Lifestyle affects fertility to a great extent. Smoking, consuming alcohol, the use of recreational drugs, so also unbalanced diet, over or under nutrition, all influence fertility. The former three affect sperm and egg qualities, as well as the reproductive process (due to presence of cadmium and cotinine). Both underweight and overweight women suffer from hormonal dysfunctions, hypertension, Recurrent Spontaneous Abortions (RSAs), Polycystic Ovarian Syndromes (PCOs) and Diabetes Mellitus (DM).
Infertility per se can cause psychological upset. It has been observed that 40% of infertile women meet the criteria of psychiatric disorders, as compared to 3% in community samples. Infertility along with the stress of treatment procedure can cause disturbed relationship with partners, family and friends, and also with the God. There may be disturbed sex life due to loss of interest. These can lead to severe financial insecurities as well as poor performance in job.
Stress itself is another factor for lowering the success rate in infertility treatment. More ovulatory dysfunction (PCO), tubal dysfunction, impaired spontaneousity about the attempt of pregnancy can happen due to stress. Stressed individuals have less sexual arousal, and ultimately end up in treatment dropout. It has been suggested that psychological stress exerts its effect through a reduction of pulsation frequency in Gonadotropin- Releasing Hormone (GnRH) release . Stress can impair not only spontaneous reproduction procedures but also the reproductive technologies. It has been documented that in In-Vitro-Fertilization (IVF) programme, less number of oocytes are obtained from women under stress.

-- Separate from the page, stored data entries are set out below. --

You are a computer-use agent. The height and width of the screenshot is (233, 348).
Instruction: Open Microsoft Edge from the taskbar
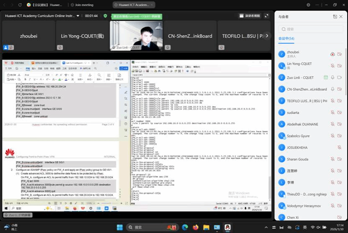tap(184, 227)
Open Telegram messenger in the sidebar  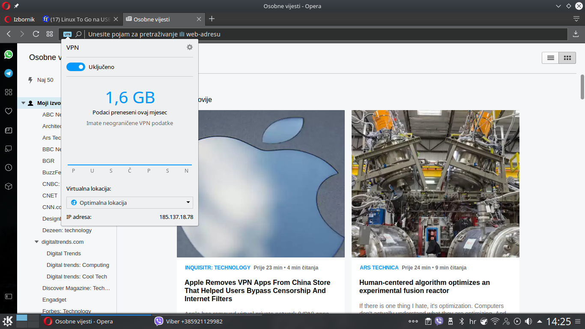pyautogui.click(x=9, y=73)
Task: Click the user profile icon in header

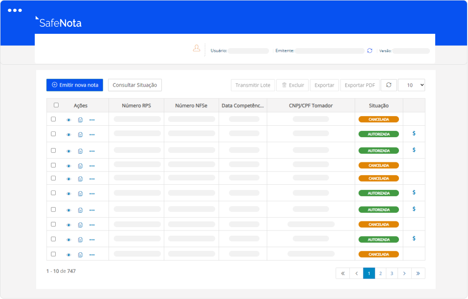Action: [x=196, y=48]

They also produce diminished number of fertilized eggs along with diminished pregnancy rates, live birth rates as well as low birth weights .
As medical personnel are attending the infertile population, an extensive search has been undertaken to find the way outs. Primarily, psychological support in organized forms is found to be offered to the population suffering from infertility. Counseling is to be offered to individuals or in groups. The induction of positive approach, relaxation exercises, weight reduction, combined approach to family making are to be discussed. The development of couple communication, use of humour to reduce stress and goal setting are also important steps.

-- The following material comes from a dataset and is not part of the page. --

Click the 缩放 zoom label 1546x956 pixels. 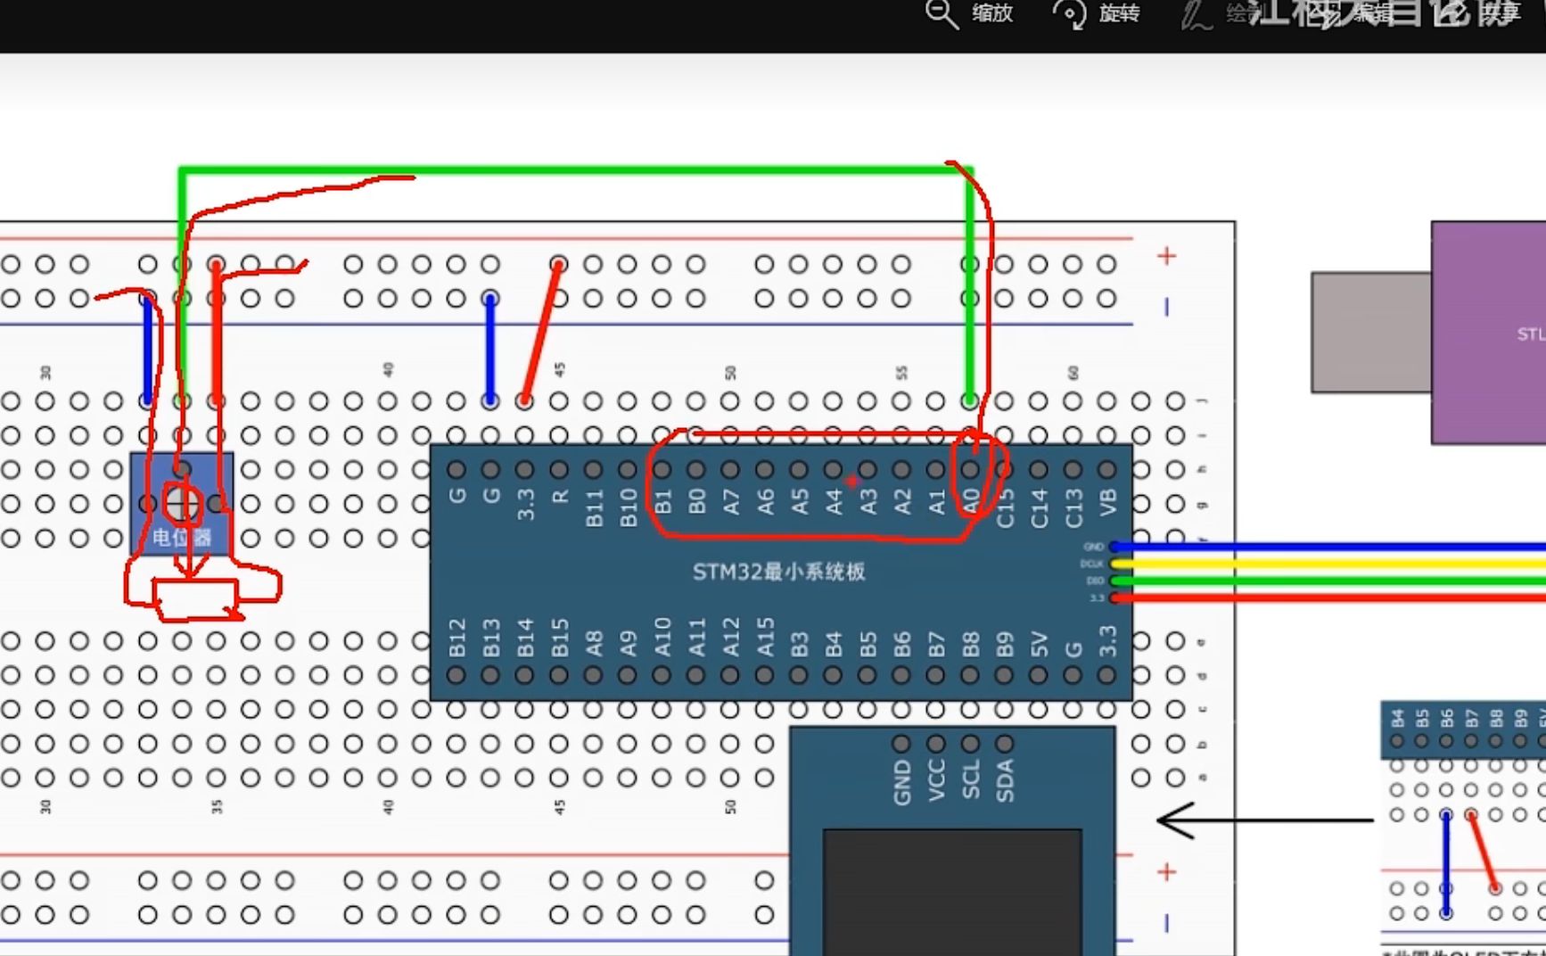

Psychological support in the infertility clinic is offered in an informal way. Easy and relaxed environment in the infertility clinic along with friendly behaviour from all the clinic staffs are encouraging. Help is given in decision-making. All the information is made available through website as well as discussion, and answers are provided to all questions. All telephone calls are attended with care and if necessary, counseling over the telephone is also offered. There should always be approach of tender loving care.
One should offer counseling in the following ideas in mind and try to convey many examples. Infertility is not a disease and it requires more supportive treatment. One should follow relaxed approach and try to be more of a friend and a guide than a doctor or a nurse. One should try to create confidence of the affected couple on the treating team as well as on themselves (self-confidence) and allay apprehensions about the treatment procedures.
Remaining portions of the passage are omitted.